In his new memoir Communion, JD Vance expresses regret over his 2021 claim that “childless cat ladies” were effectively “running our country into the ground.” Though the vice president now calls these remarks “boneheaded,” similar sentiments continue to resonate on the right. Just recently, many right-wingers took to X to complain that Anne Hathaway getting pregnant at forty-three showed the dangers of girlboss feminism, while others alleged that women poisoned by hormonal birth control were bringing society to ruin. Go to any conservative conference and women are conspicuous by their absence. “It’s like a gay bar in here,” a friend once jokingly whispered to me at one such gathering. 

“Today’s ruling ideology is a feminized one.”

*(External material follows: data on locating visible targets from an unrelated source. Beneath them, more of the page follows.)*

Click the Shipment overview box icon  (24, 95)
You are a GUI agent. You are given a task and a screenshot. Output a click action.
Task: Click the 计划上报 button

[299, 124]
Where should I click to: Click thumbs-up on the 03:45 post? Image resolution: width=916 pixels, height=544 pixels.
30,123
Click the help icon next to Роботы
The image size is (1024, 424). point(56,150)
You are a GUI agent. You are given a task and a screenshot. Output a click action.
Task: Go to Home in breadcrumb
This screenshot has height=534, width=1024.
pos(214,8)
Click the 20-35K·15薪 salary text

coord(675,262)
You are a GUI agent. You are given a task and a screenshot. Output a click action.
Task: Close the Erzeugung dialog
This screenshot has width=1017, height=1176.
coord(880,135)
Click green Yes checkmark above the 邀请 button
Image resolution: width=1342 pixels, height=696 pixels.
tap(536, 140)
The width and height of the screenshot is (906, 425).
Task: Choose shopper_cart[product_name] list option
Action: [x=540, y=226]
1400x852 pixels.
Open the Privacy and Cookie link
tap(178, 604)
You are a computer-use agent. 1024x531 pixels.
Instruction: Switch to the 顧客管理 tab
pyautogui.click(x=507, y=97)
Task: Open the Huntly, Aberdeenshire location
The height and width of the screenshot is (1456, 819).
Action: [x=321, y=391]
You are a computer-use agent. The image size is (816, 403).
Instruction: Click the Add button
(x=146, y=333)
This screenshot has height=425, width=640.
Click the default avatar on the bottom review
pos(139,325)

Standing behind the right’s woman problem is its opposition to a particular type that tends to predominate in contemporary governance: rule-bound, managerial, and anti-family. The right is correct that today’s ruling ideology is a feminized one that legitimates itself through appeals to values like “care” and “compassion,” and that women have become more and more the face of our major institutions. But there is a difference between women and the forms of corporate, academic, medical, political, and bureaucratic rule that have adopted a feminized expression. In recent decades, liberal democratic societies have undergone a shift away from an implicitly and stereotypically masculine ideal of the rational, autonomous subject toward a stereotypically feminine one, one that is health and body conscious, heteronomous, forever seeking rules and authority for the correct conduct of life. The new ideal is not stoical, but emotive and expressive. It is therapeutic, protective, solicitous of feelings, and intolerant of risk.